In a review of 16 series
in which a total of 404 patients with invasive carcinoma within 6 cm of the
anal verge were treated with local excision, Graham et al[12] found 94% of tumors
were T1 or T2 with no identified regional metastases. (See Table 1 for staging
of rectal cancer.) Five-year cancer-specific survival was 89%. The local recurrence
rate was 19%, and of these, half were cured with additional radical surgery.
These results were comparable with those for historical controls treated with
abdominoperineal resection, but more importantly, patients avoided a permanent
colostomy, and the operative mortality (less than 1%) and morbidity were significantly
lowered.
Patient Selection
The ability to prospectively
determine which tumors are most suitable for conservative therapy is the dominant
factor in selection of patients for local therapy. Local resection can be considered
if the rectal tumor is in the lower half of the anus, ie, less than 8 cm from
the anal verge. Appropriate candidates should be at minimal risk for local or
regional spread of cancer. Local therapy also may be considered for patients
with documented distant metastases in whom a radical surgical procedure would
be unlikely to alter the clinical outcome of their disease, for medically debilitated
patients, and for patients who refuse conventional treatment.
Several characteristics
of the primary tumors are associated with a low risk of lymph node metastases
or local recurrence. These include well- or moderately well-differentiated histology,
size not exceeding 3 cm in diameter, and tumor neither ulcerated nor fixed to
the rectal wall.[11-13] Factors associated with increased local recurrence and
decreased survival
include positive surgical margins, poorly differentiated histology, and increasing
depth of bowel wall penetration.[14]
The risk of lymph node metastasis
is related to the depth of invasion of the tumor (Table 2).
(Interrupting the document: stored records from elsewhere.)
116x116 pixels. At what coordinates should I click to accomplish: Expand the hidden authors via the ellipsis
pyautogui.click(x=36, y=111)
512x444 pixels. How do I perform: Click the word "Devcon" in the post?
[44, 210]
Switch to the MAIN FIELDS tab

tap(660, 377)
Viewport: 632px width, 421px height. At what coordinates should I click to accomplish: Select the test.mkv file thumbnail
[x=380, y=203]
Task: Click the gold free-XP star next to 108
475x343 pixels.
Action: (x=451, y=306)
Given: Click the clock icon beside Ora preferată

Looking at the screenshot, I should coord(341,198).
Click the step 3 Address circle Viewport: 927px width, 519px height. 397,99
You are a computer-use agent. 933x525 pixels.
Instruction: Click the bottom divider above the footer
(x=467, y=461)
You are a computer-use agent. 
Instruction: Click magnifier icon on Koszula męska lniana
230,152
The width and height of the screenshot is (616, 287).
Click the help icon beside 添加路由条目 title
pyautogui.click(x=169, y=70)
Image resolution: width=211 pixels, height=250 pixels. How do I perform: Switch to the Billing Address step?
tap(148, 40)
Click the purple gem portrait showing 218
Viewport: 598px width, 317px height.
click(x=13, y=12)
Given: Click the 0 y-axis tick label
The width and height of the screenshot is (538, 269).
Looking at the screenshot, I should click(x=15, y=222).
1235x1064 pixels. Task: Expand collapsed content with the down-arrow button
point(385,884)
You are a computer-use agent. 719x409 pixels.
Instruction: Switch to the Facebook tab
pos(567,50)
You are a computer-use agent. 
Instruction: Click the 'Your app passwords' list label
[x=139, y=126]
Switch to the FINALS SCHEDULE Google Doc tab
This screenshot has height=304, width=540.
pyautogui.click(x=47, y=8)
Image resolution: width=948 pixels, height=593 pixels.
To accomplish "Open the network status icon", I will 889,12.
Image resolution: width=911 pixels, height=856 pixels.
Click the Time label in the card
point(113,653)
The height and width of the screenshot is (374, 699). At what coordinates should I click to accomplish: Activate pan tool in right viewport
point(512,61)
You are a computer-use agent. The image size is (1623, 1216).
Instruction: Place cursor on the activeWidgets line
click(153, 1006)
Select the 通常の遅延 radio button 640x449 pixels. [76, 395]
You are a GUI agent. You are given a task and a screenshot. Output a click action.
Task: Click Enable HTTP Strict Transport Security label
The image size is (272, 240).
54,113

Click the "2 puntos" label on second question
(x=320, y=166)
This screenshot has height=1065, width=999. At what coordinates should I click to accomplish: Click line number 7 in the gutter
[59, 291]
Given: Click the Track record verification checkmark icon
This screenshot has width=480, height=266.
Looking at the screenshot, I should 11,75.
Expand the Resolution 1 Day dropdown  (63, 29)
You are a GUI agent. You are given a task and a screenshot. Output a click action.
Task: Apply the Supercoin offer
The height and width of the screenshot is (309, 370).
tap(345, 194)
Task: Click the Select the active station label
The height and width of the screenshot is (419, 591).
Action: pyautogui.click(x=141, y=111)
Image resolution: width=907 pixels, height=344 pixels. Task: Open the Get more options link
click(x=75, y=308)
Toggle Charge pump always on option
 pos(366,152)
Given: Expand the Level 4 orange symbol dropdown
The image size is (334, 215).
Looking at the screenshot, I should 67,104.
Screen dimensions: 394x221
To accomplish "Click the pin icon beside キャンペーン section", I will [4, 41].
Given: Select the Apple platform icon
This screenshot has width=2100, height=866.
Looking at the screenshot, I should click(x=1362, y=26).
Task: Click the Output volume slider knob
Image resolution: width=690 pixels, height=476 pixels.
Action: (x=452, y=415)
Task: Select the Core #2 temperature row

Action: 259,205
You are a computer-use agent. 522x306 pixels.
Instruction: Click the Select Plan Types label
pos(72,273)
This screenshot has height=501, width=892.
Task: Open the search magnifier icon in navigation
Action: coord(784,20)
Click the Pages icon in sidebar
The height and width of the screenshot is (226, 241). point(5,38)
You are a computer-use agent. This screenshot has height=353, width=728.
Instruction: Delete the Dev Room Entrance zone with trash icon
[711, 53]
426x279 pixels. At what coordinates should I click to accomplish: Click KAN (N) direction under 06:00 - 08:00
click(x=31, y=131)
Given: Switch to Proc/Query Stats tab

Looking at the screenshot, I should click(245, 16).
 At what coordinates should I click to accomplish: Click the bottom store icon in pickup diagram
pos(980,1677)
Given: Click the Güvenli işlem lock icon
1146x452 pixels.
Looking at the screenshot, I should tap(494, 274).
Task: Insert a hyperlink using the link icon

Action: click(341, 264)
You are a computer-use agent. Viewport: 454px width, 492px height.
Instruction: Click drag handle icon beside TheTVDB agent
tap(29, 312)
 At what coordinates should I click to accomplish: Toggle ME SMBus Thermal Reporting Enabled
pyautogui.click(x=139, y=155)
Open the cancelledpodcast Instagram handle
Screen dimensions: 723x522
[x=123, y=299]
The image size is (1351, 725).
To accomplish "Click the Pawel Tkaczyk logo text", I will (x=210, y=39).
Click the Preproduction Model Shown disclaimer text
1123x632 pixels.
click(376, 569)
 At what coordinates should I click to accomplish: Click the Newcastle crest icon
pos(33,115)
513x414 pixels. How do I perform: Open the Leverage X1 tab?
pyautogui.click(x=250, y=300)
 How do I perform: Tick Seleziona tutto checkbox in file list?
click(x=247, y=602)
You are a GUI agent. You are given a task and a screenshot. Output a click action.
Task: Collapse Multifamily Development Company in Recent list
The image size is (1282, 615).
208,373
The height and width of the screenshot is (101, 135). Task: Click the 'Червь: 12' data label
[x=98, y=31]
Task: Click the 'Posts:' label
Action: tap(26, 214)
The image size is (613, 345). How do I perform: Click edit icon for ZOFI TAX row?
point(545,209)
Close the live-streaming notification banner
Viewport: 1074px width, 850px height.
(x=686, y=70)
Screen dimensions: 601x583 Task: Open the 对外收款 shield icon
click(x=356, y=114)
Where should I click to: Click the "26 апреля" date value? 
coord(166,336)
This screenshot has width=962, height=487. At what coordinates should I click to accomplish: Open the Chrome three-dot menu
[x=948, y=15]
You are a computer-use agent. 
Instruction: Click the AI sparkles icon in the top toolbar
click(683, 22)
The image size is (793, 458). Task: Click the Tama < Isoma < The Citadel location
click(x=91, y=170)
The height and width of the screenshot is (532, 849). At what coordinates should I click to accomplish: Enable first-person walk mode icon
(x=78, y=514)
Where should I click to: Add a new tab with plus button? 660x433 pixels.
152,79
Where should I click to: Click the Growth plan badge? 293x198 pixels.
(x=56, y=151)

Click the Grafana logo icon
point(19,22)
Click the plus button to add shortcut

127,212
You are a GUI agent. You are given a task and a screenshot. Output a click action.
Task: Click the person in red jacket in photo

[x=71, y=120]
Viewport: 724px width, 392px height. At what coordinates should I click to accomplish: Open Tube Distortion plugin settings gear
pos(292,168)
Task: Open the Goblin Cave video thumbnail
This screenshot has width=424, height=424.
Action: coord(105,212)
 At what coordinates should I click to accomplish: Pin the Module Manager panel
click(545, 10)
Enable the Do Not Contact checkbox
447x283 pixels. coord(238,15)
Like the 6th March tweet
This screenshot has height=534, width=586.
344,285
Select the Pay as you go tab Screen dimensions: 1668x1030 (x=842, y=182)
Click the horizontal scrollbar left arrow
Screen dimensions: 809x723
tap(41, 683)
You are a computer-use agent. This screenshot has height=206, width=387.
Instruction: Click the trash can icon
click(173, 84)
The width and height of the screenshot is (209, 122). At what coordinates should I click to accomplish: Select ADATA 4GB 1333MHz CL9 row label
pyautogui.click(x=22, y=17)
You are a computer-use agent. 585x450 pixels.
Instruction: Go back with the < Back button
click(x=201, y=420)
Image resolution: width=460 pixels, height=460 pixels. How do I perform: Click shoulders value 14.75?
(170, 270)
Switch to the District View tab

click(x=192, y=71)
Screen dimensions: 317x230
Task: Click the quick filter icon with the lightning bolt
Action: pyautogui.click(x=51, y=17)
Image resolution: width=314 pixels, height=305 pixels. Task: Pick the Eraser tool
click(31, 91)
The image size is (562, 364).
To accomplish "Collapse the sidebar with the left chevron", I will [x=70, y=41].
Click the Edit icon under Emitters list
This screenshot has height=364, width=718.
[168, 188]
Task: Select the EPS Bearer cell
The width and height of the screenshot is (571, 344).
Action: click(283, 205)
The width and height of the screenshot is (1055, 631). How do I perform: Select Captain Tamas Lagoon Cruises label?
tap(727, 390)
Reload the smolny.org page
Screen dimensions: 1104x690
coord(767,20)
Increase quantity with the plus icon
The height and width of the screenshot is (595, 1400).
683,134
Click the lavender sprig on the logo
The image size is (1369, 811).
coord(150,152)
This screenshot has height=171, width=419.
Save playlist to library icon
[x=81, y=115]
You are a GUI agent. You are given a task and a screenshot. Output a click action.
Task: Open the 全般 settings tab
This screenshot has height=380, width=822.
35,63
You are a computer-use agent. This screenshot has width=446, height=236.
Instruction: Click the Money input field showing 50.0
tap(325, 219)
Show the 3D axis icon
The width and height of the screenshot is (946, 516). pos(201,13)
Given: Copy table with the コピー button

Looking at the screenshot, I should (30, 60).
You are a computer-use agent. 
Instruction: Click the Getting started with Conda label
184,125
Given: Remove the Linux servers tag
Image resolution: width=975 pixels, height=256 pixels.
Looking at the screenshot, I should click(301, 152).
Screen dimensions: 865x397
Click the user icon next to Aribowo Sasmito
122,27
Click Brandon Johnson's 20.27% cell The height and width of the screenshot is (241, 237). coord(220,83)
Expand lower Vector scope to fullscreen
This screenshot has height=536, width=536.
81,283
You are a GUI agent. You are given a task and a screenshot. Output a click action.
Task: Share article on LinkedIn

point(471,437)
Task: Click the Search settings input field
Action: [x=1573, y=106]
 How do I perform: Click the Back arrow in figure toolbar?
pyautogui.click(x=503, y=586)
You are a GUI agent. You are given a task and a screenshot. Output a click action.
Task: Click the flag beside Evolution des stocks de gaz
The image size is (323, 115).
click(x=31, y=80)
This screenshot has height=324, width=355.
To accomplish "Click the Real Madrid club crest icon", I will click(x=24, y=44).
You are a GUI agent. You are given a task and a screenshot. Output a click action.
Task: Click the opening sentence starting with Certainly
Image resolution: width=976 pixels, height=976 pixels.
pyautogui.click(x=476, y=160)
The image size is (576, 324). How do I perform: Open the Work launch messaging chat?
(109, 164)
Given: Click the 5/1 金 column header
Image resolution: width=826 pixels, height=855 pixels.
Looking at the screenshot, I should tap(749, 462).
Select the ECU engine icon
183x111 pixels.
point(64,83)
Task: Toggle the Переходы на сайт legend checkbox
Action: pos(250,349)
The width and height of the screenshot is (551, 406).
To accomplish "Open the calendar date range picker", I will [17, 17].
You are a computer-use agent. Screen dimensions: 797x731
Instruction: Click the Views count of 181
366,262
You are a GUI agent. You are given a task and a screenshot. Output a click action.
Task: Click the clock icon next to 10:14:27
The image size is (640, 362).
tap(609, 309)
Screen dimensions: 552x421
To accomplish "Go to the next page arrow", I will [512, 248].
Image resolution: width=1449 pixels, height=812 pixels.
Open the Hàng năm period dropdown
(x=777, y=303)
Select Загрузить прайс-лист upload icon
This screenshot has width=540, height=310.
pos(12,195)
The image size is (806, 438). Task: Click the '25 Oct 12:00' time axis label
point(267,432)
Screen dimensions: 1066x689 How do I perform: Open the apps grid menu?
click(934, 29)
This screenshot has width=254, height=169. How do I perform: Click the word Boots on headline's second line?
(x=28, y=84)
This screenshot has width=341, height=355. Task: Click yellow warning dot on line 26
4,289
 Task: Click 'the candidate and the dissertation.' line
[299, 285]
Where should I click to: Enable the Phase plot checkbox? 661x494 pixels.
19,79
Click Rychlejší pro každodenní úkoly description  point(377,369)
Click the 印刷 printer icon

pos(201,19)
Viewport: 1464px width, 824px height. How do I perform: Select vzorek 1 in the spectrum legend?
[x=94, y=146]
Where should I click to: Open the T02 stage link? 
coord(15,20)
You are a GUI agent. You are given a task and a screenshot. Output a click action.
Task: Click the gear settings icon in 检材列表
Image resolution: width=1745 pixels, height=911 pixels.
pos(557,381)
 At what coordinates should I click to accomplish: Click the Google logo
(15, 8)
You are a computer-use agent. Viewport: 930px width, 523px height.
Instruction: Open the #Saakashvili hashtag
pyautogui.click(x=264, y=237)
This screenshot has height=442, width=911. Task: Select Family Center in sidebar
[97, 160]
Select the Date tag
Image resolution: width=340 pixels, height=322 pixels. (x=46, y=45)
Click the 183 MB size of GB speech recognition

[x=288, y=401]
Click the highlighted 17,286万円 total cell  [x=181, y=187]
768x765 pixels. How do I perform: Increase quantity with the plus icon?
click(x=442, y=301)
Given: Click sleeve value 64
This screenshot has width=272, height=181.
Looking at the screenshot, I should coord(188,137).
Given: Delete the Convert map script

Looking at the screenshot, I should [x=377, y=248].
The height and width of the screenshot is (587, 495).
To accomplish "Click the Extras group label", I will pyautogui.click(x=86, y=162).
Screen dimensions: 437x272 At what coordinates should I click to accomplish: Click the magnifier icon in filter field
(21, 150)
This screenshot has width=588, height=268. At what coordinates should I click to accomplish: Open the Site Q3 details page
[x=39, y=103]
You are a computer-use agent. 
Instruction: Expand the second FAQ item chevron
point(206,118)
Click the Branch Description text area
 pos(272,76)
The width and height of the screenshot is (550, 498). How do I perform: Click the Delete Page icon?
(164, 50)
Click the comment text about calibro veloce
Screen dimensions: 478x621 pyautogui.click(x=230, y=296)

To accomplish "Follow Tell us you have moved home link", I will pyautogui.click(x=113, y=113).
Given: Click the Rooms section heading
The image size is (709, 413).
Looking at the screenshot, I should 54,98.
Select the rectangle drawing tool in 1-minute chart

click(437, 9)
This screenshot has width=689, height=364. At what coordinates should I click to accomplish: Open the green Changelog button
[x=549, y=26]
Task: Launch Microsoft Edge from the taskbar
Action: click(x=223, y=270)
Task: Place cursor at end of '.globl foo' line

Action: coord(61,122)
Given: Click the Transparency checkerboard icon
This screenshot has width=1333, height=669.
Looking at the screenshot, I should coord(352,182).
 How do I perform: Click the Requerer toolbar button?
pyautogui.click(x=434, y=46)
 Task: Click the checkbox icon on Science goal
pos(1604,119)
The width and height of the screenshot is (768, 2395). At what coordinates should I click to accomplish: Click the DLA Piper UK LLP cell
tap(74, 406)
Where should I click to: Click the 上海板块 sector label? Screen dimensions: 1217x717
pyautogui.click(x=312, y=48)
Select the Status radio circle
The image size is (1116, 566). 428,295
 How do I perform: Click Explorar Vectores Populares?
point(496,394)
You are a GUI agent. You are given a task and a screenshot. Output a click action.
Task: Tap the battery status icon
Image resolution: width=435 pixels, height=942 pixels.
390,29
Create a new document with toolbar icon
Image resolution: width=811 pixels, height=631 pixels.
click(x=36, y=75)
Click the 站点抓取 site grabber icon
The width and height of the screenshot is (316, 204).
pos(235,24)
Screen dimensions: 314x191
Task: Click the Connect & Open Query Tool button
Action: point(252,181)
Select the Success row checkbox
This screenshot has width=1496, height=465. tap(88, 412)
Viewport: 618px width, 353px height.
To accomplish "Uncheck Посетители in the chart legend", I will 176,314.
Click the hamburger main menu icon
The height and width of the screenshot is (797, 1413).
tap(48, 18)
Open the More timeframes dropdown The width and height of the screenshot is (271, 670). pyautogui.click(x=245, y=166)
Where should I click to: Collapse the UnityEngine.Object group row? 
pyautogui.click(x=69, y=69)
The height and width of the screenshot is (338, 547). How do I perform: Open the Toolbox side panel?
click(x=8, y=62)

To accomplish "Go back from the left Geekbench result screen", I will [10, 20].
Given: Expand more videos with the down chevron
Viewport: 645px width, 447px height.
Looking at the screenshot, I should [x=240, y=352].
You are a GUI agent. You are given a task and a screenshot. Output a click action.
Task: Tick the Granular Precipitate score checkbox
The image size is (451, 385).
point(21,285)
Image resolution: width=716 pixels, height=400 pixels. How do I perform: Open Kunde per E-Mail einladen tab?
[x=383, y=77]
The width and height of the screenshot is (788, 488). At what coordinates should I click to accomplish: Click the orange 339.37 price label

Morson[15] reported
a 10% risk of lymph node metastasis when the cancer had not spread beyond the
muscularis propria, and in most of these cases, the cancer was poorly differentiated.
Cohen et al[16] found the risk of lymph node metastases to be 10% for T1 lesions,
20% for T2 lesions and 40% to 60% for T3 lesions. As tumors become less differentiated,
the risk of lymph node metastasis increases (25% in well-differentiated tumors,
33% in moderately differentiated tumors, and 77% in poorly differentiated tumors).
Accurate staging of colorectal
cancer has become increasingly important in ascertaining the appropriate options
and defining the extent of surgery. Accurate preoperative staging can be challenging.
The selection of patients for local excision is based on cumulative data from
careful digital rectal examination, endoscopy, biopsy, endorectal ultrasound,
and computed tomography (CT). While endorectal ultrasound is currently the most
sensitive method to define bowel wall invasion with an accuracy of 90%,[17]
the sensitivity of all diagnostic methods to determine lymph node metastases
is low. Since lymphatic metastases occur in a predictable pattern[18] (ie, those
nodes adjacent to the tumor or immediately cephalad are likely to receive metastases
first), one possible method to detect lymph node metastases is to sample the
perirectal nodes at the time of local excision.[14]
Patients with carcinoma
in situ are ideally suited to local excision as there is no risk
for metastasis. Patients with well-differentiated lesions with T1 invasion have
a low risk of nodal spread and therefore may be adequately treated with local
excision alone. Patients with T2 lesions have a 10% to 30% chance of perirectal
nodal spread and hence may benefit from the addition of adjuvant chemoradiation.
Currently, most single-institution trials and national protocols recommend chemoradiation
after local excision for T2 lesions.[19] For T3 lesions, the risk of lymph node
metastasis and local recurrence is too high to recommend local therapy.
Presurgical Assessment
Prior to surgical intervention,
patients undergo staging procedures to determine the extent and exact location
of their primary disease and to detect the presence of distant metastatic spread.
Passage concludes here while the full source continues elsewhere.